Looks like you saved me)) Need some more tests but now I have 0.07A at idle and 720.13W with boiler connected while my meter shows me the same number: 0.720KW. ALso tried to wrap the phase wire 3 times around the CT clip and got 2142.13W (230.89V voltage and 9.28A current, so 2142.13 / 3 turns = 714.03W which is almost there). Next I will try the larger loads and maybe will make some kind of error correction table (still don’t know whether this is a good idea or not…).

Thank you SO MUCH for your help!

Great. You’re in the ballpark and can take it from here. Here are a few things you should ponder when you get a chance:

Your zero crossing algorithm could be more accurate. Look for a change in sign of the filteredV by using Xor on the sign bit.

Check your samples per cycle. If you are using an ESP8266, you shgould be getting hundreds of samples per cycle (thousands for 25 cycles). If you tighten up your zero crossing you can get good just as good results sampling fewer cycles. I sample one cycle, with over 600 samples at 60Hz.

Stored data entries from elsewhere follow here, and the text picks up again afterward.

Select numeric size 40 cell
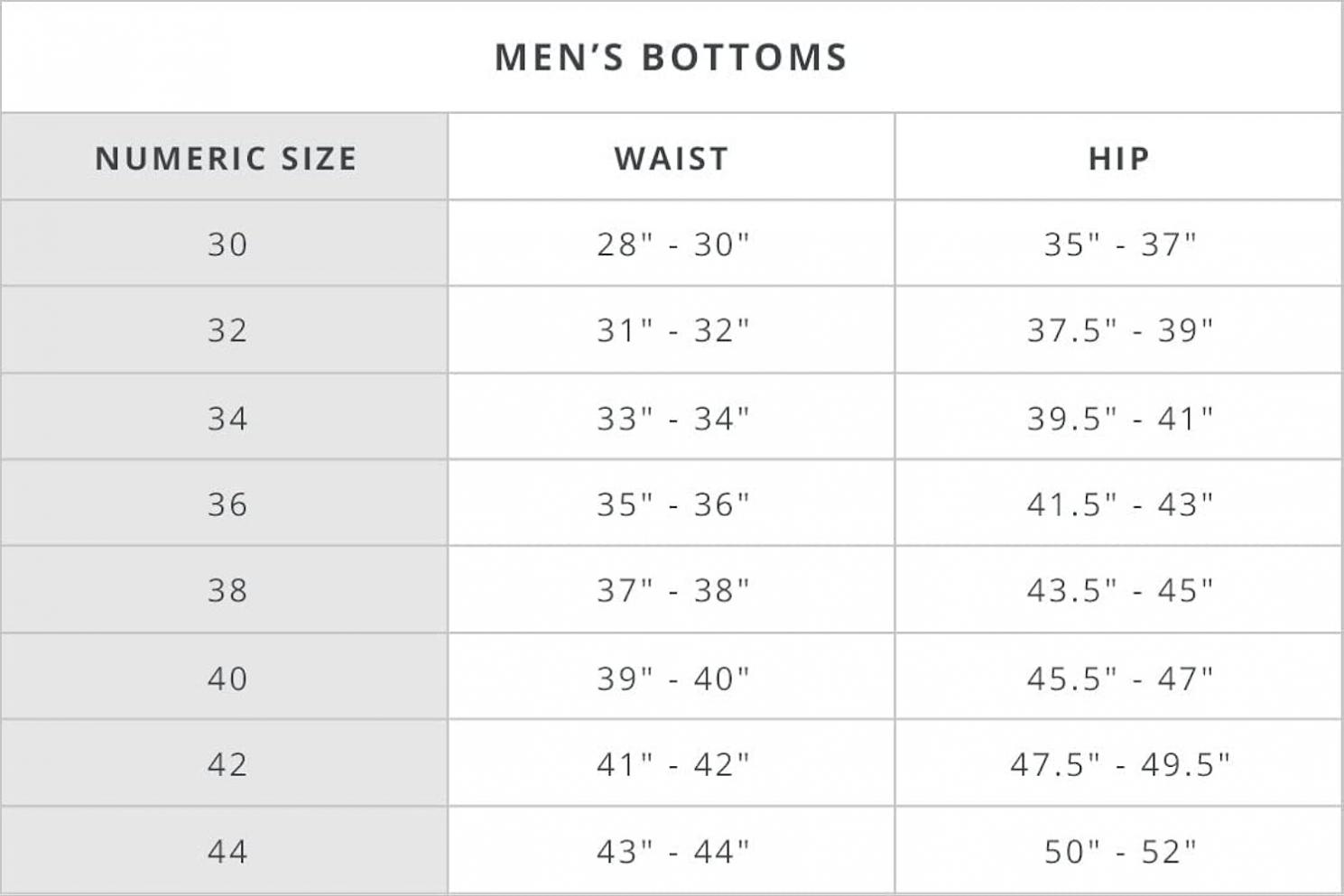The image size is (1344, 896). (227, 678)
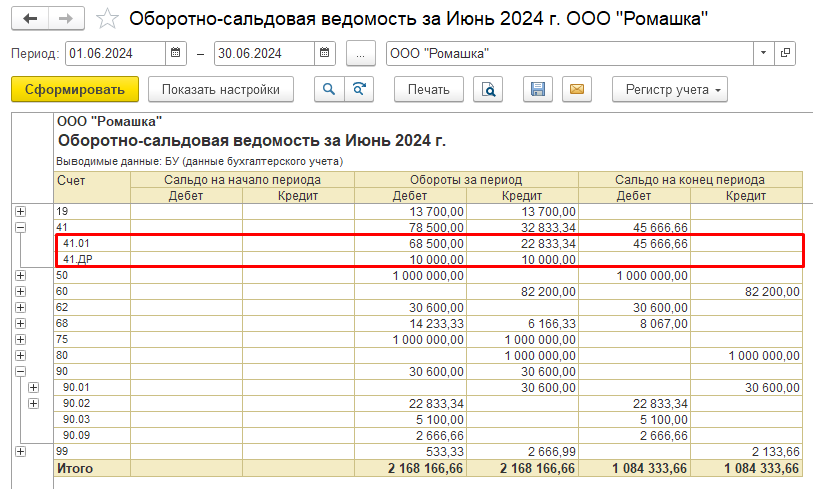Click the forward navigation arrow
813x489 pixels.
tap(65, 18)
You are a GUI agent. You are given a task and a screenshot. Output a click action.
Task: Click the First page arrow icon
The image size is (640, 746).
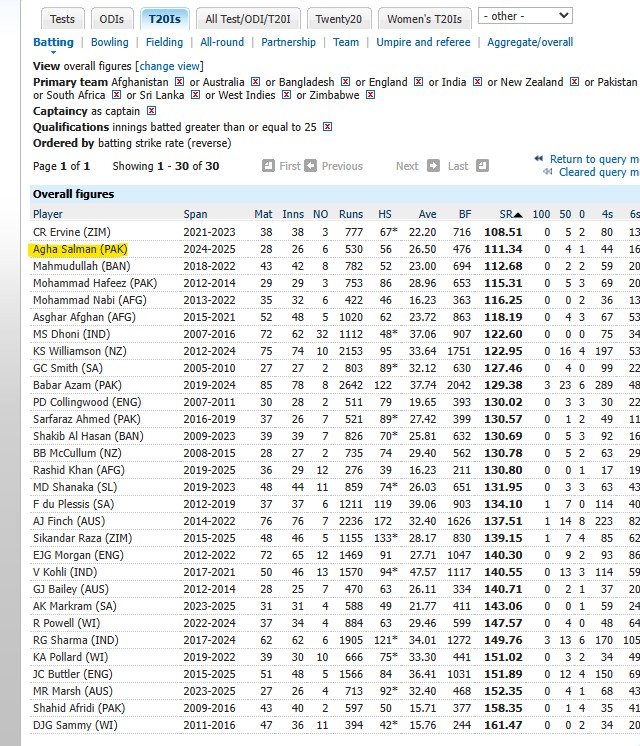268,166
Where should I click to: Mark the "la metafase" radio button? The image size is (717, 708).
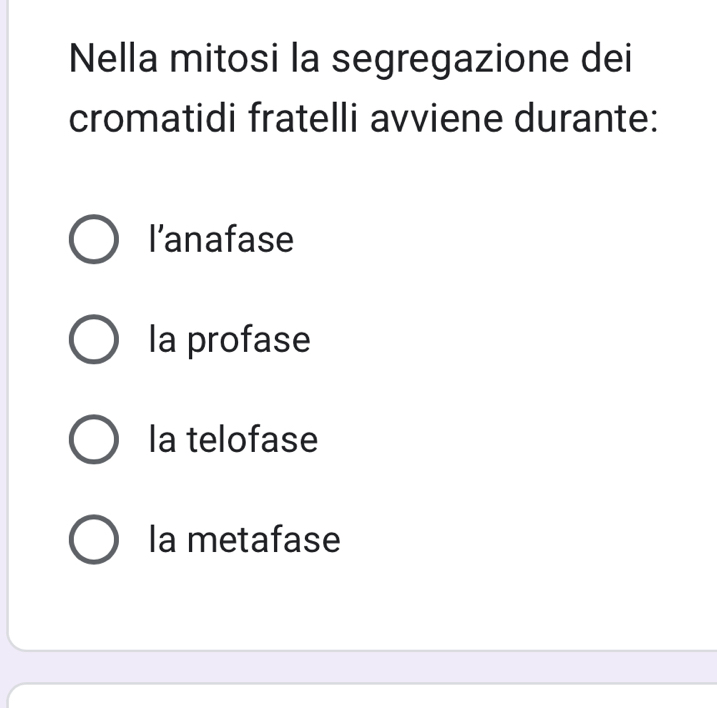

Try to cut down on the double precision floating point arithmetic in the loop. Most of those values can be maintained with long integers. Use floating point to compute the results after sampling is done.

The phase calculation you are using with a factor of 1 does nothing. If you can get hundreds of samples per cycle you can do phase correction by simply skewing the sample pairs. In any event, the phase difference between your VT and an SCT013-000 is probably less than 1 degree anyway.

Good luck. I’m not going to work these issues with you. That’s the fun and you will learn more working through them yourself.

One last thing. This is most probably sag from the high impedance input. Using 4.7K bias voltage resistors should improve that.

Because you changed from a class instance in C++ to a function in C, hence the filter is seeing the step change due to the different bias offsets added to each sample. So in effect, it’s adding a wave at sampling frequency to each input.